THE THEATER OF DIGITAKE
初めての不旅行7 9/14


■希望の光?

占い師は両腕に幾重にもはめた腕輪と10本指のうち8本にはめた大きな指輪をジャラジャラいわせながら、再びタロットカードをかきまぜはじめた。
やがて一枚のカードを引く。何か毒々しいイラストが描かれているが、宮田の妻にその意味はわからない。

「今世紀中に対策を実行しないと、21世紀はあなたが思いもしなかった不幸にみまわれることになるわね。アナタ自身が重い病気になったりすることは、まずないと思うけれど・・・。家族が大きな失敗をした結果、アナタにも影響が出てくる暗示ね」

「家族の失敗って・・・例えば受験がうまくいかないとか?!」

「そうね。そういうこともあるかもしれない。・・・それに別れとか」

「別れ?!」

身も知らぬ女性と立ち去っていく夫の姿が脳裏をかすめた。
宮田の妻の不安は頂点に達していた。

「回避する方法がないわけではないわ。せっかく、この部屋に来ていらしたんだから、不安にさせるだけじゃ申し訳ないものね」

占い師はそう言うと、わきにあった台の下から小さな箱を運んだ。
タロットカードをよけると、その箱の中味を取り出す。中にはテーブルに置かれていたものよりは、ひとまわりくらい小さな水晶玉だった。

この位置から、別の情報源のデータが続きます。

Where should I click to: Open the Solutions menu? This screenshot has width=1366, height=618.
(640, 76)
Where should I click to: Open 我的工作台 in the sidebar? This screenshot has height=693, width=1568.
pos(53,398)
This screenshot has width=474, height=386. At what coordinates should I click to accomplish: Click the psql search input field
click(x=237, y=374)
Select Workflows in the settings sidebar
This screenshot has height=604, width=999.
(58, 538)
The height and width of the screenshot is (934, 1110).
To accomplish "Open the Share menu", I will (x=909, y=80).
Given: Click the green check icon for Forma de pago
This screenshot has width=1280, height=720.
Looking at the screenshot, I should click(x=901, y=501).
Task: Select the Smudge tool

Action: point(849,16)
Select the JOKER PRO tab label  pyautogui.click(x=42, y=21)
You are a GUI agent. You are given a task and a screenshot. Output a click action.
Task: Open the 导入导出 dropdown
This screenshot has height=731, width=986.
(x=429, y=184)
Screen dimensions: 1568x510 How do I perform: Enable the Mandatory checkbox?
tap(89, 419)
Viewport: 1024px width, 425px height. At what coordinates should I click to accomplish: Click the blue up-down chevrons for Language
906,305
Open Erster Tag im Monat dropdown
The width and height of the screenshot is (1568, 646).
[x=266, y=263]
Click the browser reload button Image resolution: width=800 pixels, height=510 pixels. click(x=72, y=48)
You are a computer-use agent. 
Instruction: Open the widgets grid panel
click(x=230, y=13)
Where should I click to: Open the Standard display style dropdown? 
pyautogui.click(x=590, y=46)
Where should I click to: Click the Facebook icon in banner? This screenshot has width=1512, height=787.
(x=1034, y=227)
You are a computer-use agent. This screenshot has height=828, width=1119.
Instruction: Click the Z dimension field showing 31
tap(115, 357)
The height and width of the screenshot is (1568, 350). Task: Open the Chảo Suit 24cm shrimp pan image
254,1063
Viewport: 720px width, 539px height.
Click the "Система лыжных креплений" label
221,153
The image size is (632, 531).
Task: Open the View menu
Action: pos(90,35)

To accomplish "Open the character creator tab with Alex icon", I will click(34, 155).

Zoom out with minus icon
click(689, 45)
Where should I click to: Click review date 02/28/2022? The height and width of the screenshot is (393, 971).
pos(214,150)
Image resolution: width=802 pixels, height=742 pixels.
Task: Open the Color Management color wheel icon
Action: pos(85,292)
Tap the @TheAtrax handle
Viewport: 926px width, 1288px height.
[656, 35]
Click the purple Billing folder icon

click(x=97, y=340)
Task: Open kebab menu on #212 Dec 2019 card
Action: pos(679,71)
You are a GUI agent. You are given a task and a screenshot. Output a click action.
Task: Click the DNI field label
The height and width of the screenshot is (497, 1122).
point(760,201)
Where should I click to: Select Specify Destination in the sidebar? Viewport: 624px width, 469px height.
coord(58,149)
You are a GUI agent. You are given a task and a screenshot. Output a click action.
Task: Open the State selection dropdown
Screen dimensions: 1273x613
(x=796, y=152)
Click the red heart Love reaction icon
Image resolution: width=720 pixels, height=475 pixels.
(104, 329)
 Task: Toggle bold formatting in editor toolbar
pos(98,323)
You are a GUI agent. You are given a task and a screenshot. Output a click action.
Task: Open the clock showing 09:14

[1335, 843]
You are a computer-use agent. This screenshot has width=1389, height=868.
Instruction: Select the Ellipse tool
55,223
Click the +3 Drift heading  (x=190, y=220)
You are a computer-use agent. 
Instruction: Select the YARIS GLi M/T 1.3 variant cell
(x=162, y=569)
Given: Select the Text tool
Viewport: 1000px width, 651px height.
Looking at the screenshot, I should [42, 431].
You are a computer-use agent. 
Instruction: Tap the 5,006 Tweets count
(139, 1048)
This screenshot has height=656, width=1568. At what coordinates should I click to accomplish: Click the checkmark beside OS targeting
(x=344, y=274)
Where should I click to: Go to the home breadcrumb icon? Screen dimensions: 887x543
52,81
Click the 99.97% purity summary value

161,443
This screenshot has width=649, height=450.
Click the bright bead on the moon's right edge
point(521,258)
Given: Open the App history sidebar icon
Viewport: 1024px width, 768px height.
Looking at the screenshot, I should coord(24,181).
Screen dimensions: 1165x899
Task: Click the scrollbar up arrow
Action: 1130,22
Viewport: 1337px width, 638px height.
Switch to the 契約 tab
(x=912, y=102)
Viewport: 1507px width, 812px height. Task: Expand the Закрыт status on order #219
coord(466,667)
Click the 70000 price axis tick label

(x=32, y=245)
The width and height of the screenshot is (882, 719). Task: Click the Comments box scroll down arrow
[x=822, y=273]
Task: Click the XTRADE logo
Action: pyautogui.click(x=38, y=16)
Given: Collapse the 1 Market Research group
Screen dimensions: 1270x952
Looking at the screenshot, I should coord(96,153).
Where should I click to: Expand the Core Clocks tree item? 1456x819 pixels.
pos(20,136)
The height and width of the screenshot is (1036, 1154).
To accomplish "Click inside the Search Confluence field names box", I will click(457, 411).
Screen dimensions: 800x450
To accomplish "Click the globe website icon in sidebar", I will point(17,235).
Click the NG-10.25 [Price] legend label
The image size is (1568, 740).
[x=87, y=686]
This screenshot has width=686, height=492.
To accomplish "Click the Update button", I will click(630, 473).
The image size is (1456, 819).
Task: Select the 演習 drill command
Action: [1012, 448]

「アナタの誕生石から考えると、この大きさで充分だと思うの。この水晶を家の一番東側の部屋に置いてね、毎朝コップ一杯の水をかけておやりなさい。・・・水は必ず前の晩から汲み置いたものを使って、水道から直接かけてはダメよ」

「はぁ・・・。でも、これ・・・お高いんじゃあ・・・」

「オープン記念でね、お安くなっているのよ。定価50万のところが、30万」

「30万?!」

「驚くことはないわ。アナタのお年だと、あと30年・・・いや40年は充分生きるでしょ?! 仮に30年だったとしても年間たった1万円よ。1万円で幸せが買えると思ったら、お安いものでしょう?」

「まぁ・・・」

「そのかわり、これを買っていただいたら占いの代金は結構よ。普通なら3,000円いただくところだけれど」

結局、宮田の妻は占いの料金がサービスになるということで、この水晶玉の購入を決めてしまった。
当然、サイフには30万も入っているはずはなかったが、水晶明かりの中でローンの用紙を記入した。

明るいオモテへ出ると、何だかキツネにつままれたような気分にもなったが、とにかく今は、この水晶玉のパワーにすがるしかない・・・と自分に言い聞かせながら家路についた。